"""

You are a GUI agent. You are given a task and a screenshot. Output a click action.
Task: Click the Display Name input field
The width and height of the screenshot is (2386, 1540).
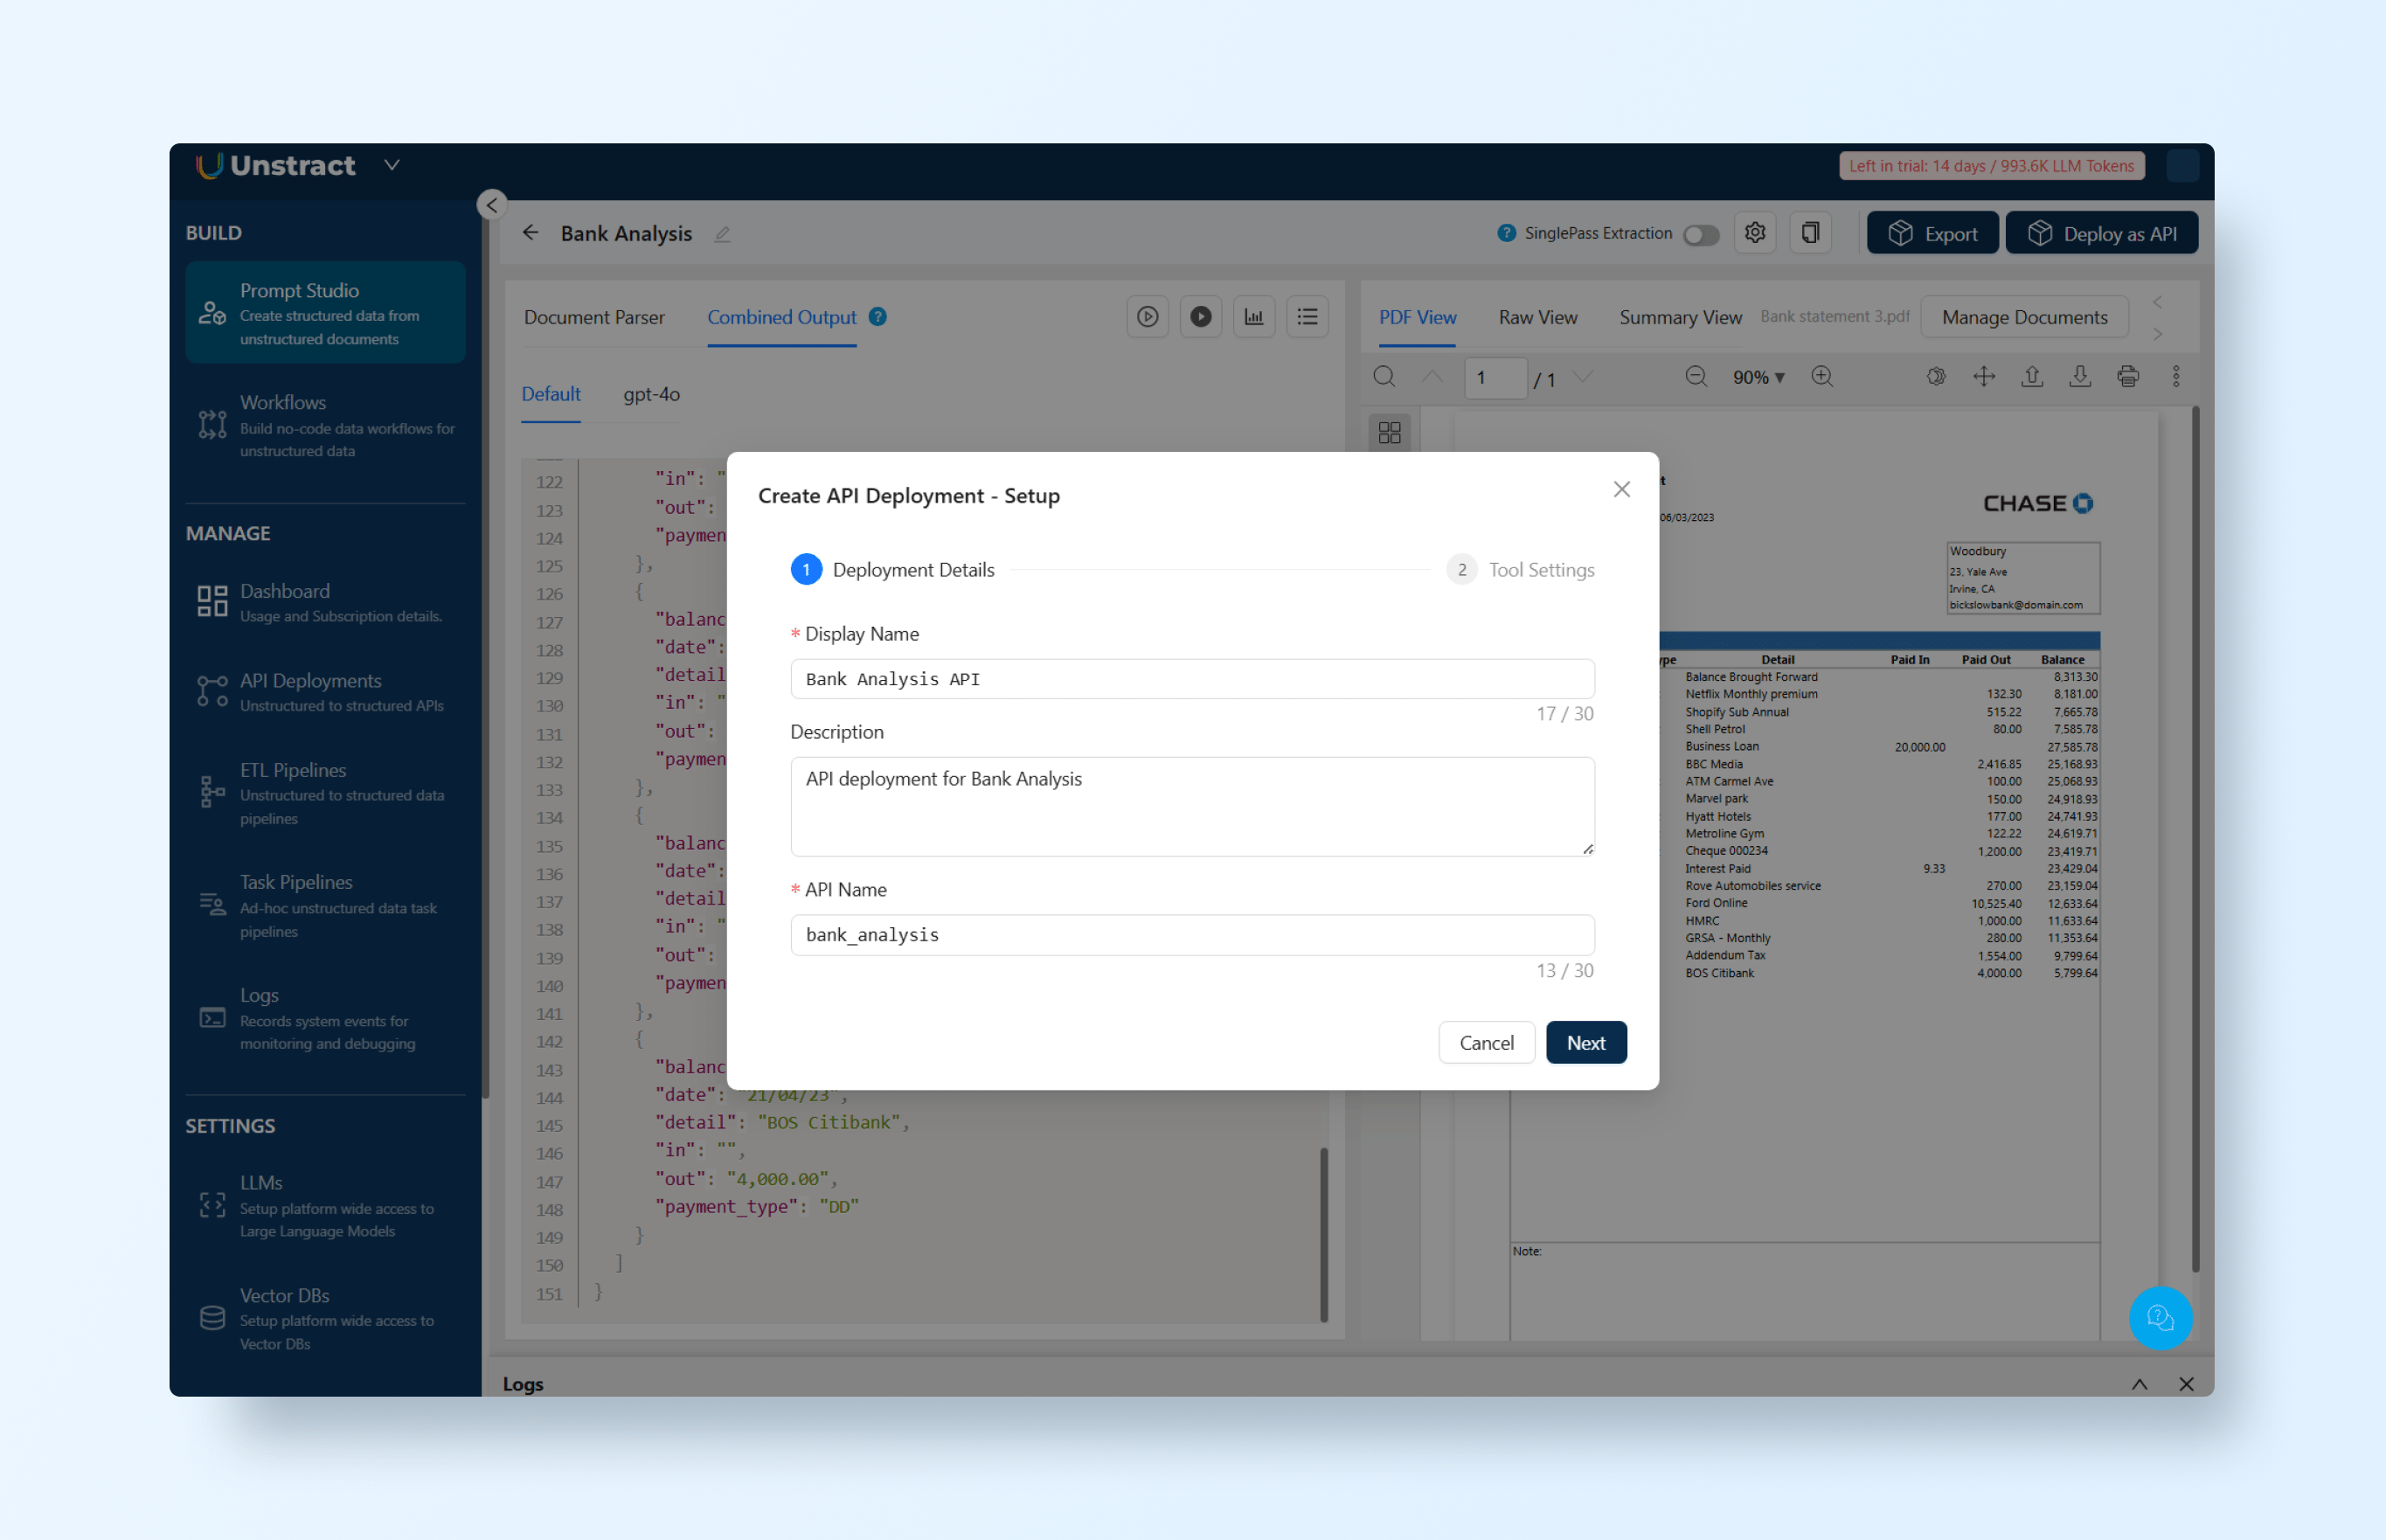pyautogui.click(x=1191, y=679)
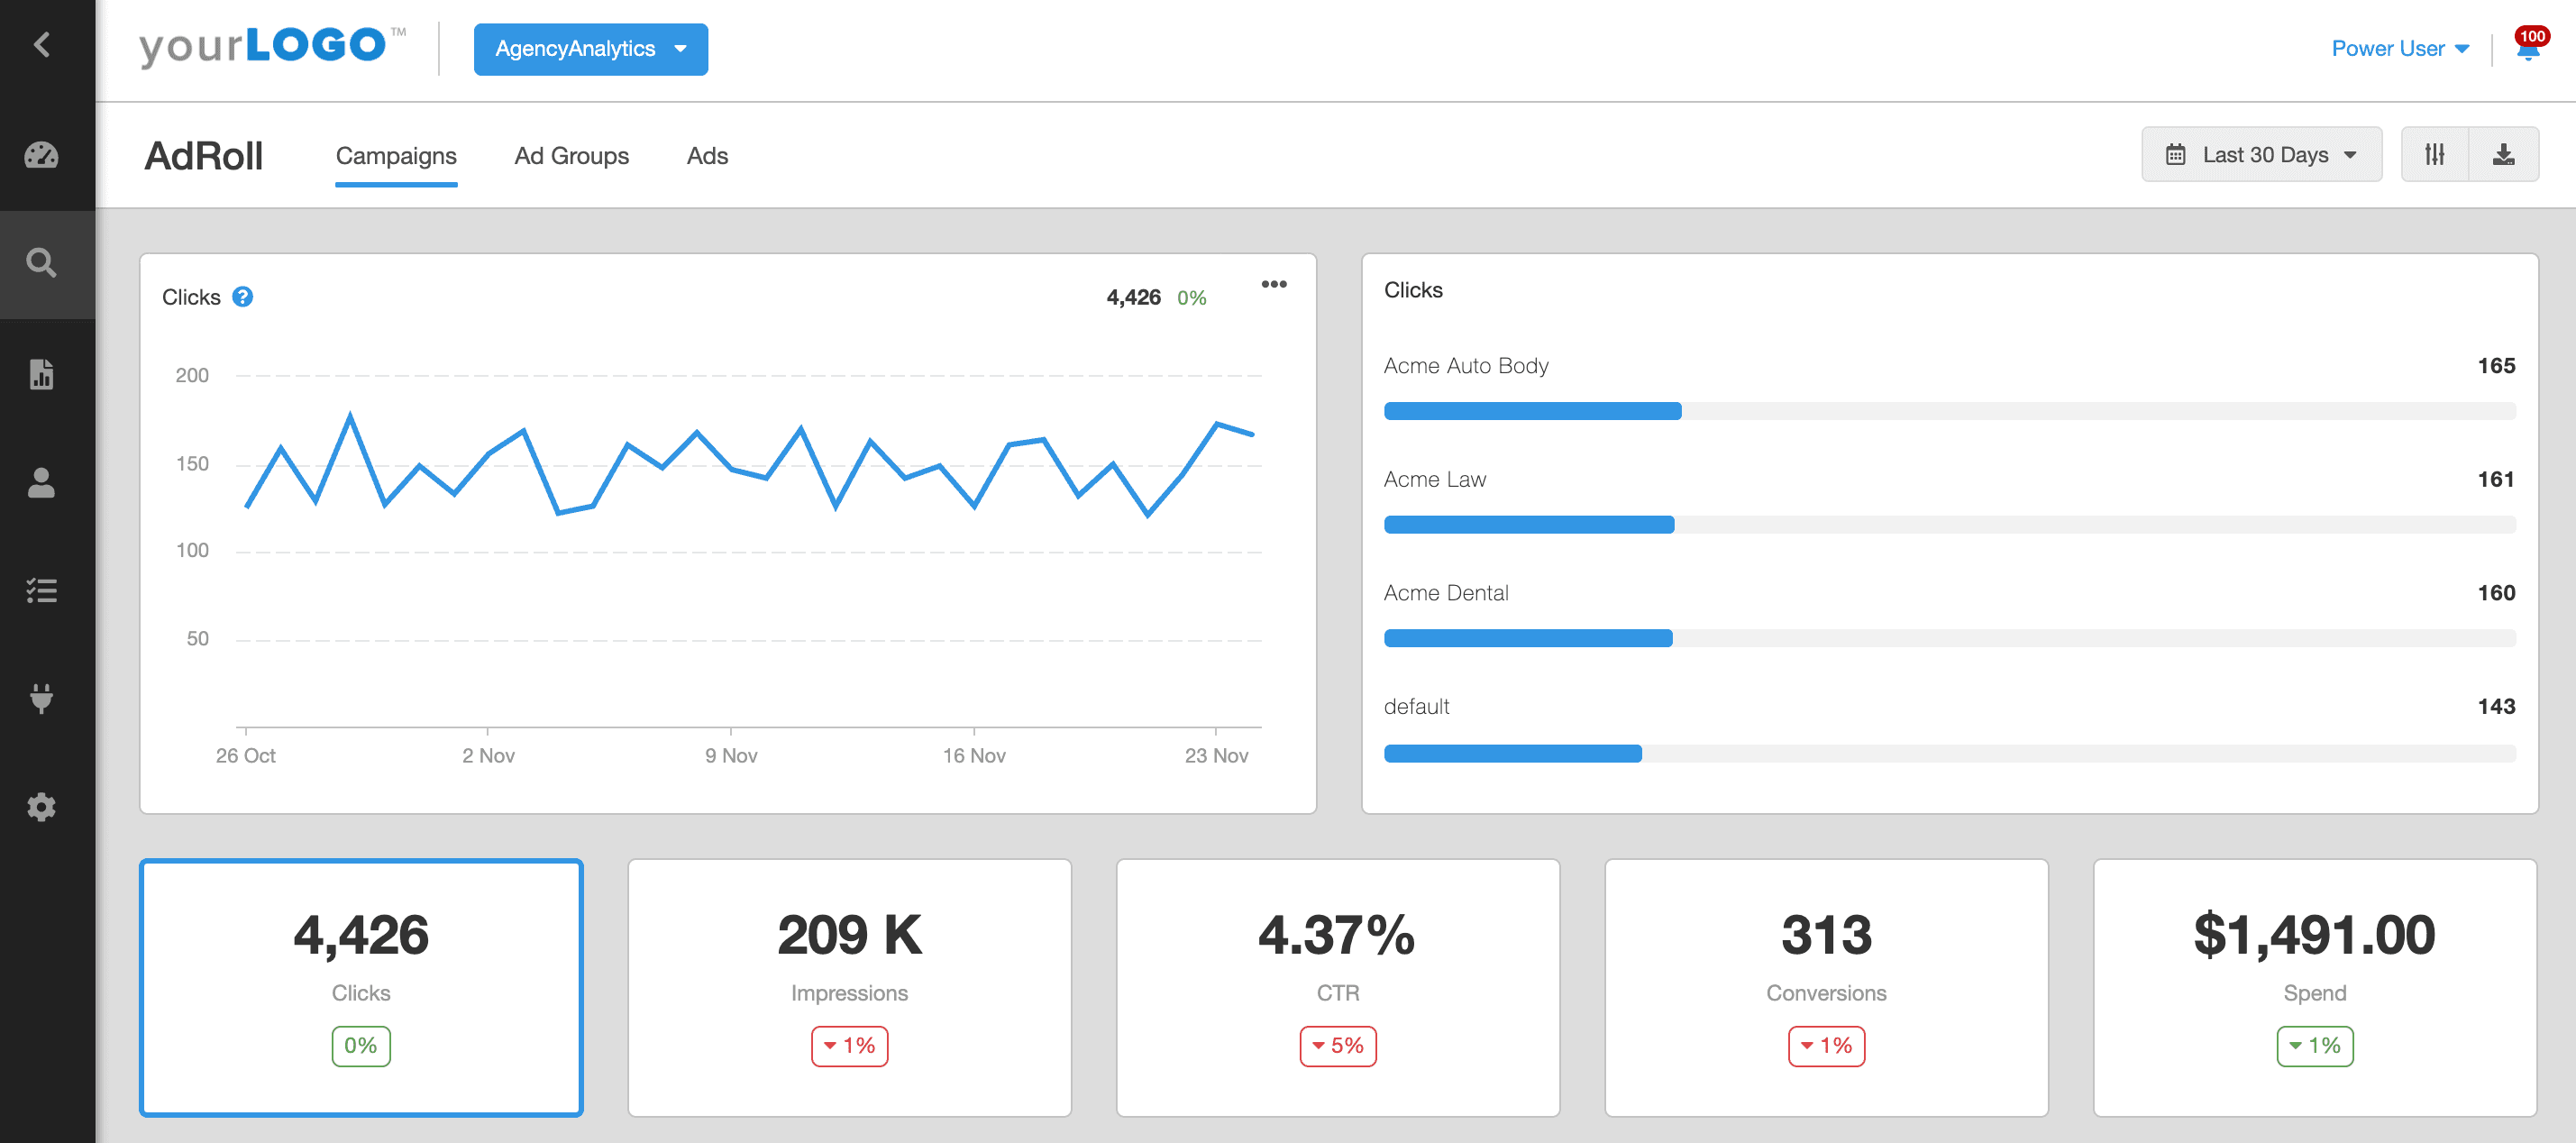Open the Integrations plug icon in sidebar
Image resolution: width=2576 pixels, height=1143 pixels.
pos(42,698)
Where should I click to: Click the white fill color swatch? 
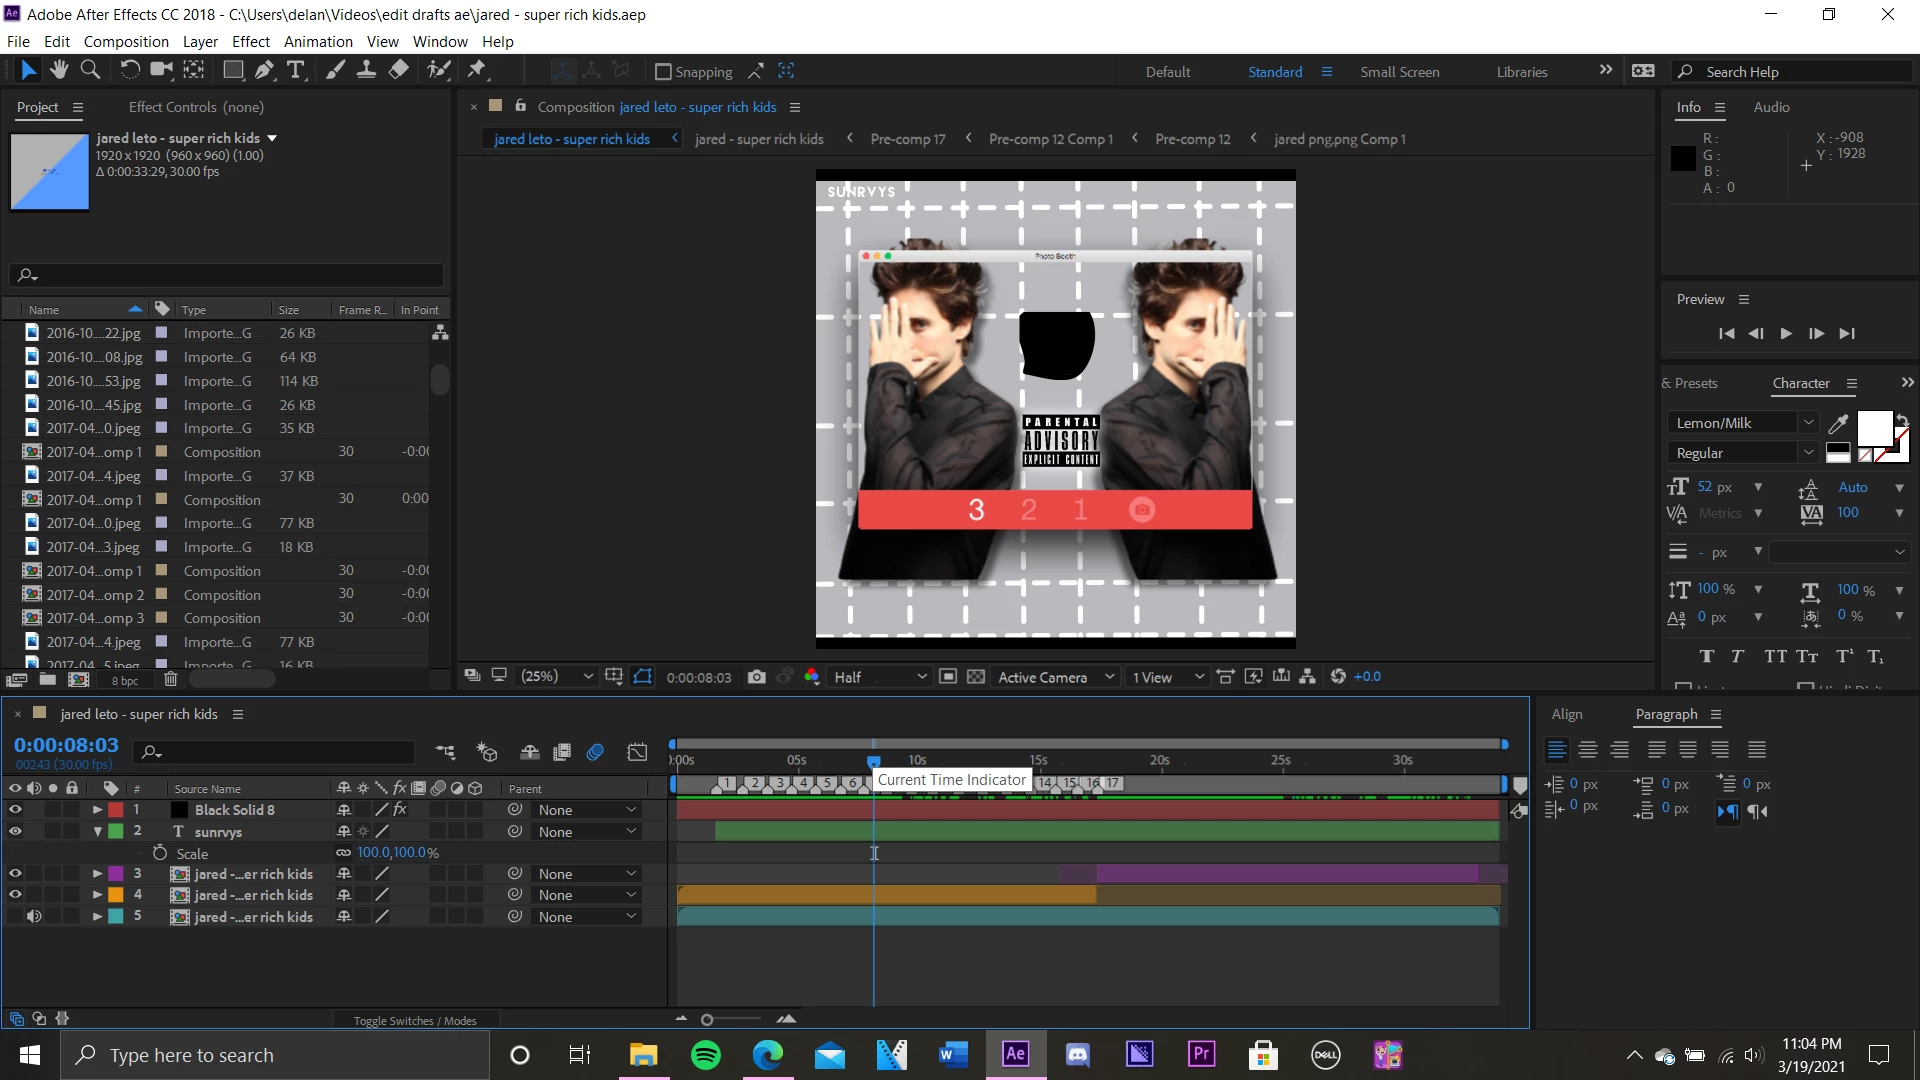[1873, 428]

"""

Reproduce the listing word for word. Do not carry over the pictures.

You are a GUI agent. You are given a task and a screenshot. Output a click action.
Task: Click the Display Name input field
The width and height of the screenshot is (2386, 1540).
pyautogui.click(x=1191, y=679)
Open the Integrations plug icon in sidebar
Image resolution: width=2576 pixels, height=1143 pixels.
pos(42,698)
Where should I click to: Click the white fill color swatch? 
[1873, 428]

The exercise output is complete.